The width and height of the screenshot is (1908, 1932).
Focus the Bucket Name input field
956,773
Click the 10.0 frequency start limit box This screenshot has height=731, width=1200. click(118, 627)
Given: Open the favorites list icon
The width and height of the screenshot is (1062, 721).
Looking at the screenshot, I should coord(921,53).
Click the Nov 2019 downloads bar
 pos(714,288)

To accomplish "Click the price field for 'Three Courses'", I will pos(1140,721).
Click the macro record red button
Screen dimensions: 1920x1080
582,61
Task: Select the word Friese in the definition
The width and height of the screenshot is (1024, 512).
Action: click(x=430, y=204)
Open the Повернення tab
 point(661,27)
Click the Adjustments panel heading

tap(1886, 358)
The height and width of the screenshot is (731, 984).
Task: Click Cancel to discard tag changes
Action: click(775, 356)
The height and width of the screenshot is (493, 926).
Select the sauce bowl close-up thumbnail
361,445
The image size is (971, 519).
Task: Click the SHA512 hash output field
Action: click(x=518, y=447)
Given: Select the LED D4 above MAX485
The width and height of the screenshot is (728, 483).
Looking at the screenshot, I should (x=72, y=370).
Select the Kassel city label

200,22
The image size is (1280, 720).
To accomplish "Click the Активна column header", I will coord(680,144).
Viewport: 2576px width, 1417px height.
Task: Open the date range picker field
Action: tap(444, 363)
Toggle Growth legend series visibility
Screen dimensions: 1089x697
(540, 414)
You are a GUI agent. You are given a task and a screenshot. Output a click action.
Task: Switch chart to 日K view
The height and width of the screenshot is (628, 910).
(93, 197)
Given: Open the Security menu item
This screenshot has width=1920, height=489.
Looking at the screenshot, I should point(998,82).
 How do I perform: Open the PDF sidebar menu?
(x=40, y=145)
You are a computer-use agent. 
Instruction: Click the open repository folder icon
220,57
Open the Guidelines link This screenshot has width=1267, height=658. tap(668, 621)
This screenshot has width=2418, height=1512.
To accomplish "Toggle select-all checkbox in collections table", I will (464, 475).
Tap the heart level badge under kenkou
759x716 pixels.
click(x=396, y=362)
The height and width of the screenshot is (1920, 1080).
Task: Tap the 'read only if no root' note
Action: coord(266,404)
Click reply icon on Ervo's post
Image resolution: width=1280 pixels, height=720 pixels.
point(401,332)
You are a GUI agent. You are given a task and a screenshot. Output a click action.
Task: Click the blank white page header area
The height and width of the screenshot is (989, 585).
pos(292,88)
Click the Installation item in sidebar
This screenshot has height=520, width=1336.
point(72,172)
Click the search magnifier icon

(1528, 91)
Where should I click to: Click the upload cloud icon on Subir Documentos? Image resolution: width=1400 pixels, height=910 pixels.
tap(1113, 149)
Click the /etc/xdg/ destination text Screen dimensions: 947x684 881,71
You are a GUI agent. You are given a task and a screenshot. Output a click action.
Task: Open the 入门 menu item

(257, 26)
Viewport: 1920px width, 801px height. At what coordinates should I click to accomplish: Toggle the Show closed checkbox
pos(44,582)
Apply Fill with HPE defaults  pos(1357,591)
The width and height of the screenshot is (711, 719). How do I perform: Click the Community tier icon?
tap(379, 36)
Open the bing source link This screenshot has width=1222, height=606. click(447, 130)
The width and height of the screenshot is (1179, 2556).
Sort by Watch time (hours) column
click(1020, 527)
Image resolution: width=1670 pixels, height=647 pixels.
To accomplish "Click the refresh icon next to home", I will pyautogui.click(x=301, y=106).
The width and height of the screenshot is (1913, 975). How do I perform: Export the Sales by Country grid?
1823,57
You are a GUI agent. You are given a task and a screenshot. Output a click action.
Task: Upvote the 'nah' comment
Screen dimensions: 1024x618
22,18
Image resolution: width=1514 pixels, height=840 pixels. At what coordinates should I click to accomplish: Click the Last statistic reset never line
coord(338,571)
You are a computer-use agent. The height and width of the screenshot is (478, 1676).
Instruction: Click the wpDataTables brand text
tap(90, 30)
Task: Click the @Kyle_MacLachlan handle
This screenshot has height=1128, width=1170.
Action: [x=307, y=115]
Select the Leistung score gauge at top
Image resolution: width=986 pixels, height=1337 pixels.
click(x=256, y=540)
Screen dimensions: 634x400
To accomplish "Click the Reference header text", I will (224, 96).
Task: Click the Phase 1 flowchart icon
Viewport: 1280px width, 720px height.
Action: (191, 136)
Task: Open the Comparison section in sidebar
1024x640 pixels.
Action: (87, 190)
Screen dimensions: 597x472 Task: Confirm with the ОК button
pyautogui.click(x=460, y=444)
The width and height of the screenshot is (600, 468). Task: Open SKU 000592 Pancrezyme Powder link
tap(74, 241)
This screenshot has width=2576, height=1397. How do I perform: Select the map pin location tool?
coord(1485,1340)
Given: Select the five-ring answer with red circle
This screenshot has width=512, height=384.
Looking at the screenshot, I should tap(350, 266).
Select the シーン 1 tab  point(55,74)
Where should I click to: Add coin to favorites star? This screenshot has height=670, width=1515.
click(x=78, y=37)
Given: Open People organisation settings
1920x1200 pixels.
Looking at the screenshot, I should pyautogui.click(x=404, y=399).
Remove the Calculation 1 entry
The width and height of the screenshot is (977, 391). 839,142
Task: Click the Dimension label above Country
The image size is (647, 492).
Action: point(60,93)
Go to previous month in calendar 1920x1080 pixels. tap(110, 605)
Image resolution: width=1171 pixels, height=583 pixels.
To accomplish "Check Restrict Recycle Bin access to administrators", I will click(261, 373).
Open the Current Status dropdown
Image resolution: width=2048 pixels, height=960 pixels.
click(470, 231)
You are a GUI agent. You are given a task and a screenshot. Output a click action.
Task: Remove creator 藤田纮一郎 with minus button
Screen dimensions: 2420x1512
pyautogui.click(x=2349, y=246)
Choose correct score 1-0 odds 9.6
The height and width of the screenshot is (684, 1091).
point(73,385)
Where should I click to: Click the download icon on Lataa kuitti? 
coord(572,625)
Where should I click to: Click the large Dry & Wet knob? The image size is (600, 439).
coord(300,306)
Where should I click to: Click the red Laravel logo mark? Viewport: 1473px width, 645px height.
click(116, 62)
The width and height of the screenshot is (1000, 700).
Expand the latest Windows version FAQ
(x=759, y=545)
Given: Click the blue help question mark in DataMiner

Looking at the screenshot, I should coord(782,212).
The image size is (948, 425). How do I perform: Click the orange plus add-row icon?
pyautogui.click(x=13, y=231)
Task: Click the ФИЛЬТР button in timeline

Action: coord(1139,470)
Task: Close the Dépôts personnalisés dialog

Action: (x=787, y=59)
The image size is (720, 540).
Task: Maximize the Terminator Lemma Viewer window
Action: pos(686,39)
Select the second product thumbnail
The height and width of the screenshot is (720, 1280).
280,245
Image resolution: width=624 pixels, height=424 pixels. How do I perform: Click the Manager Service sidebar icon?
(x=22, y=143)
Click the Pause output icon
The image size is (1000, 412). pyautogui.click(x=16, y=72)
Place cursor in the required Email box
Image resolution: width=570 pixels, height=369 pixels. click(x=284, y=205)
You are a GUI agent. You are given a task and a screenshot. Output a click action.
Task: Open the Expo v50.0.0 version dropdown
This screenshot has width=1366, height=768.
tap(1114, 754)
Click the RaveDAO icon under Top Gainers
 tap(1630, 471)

• [Exercise objective] Extract every line from the entries above that contains the word "header".

• [Problem solution]
To accomplish "Click the Активна column header", I will coord(680,144).
Task: Click the blank white page header area
To accomplish "Click the Reference header text", I will (224, 96).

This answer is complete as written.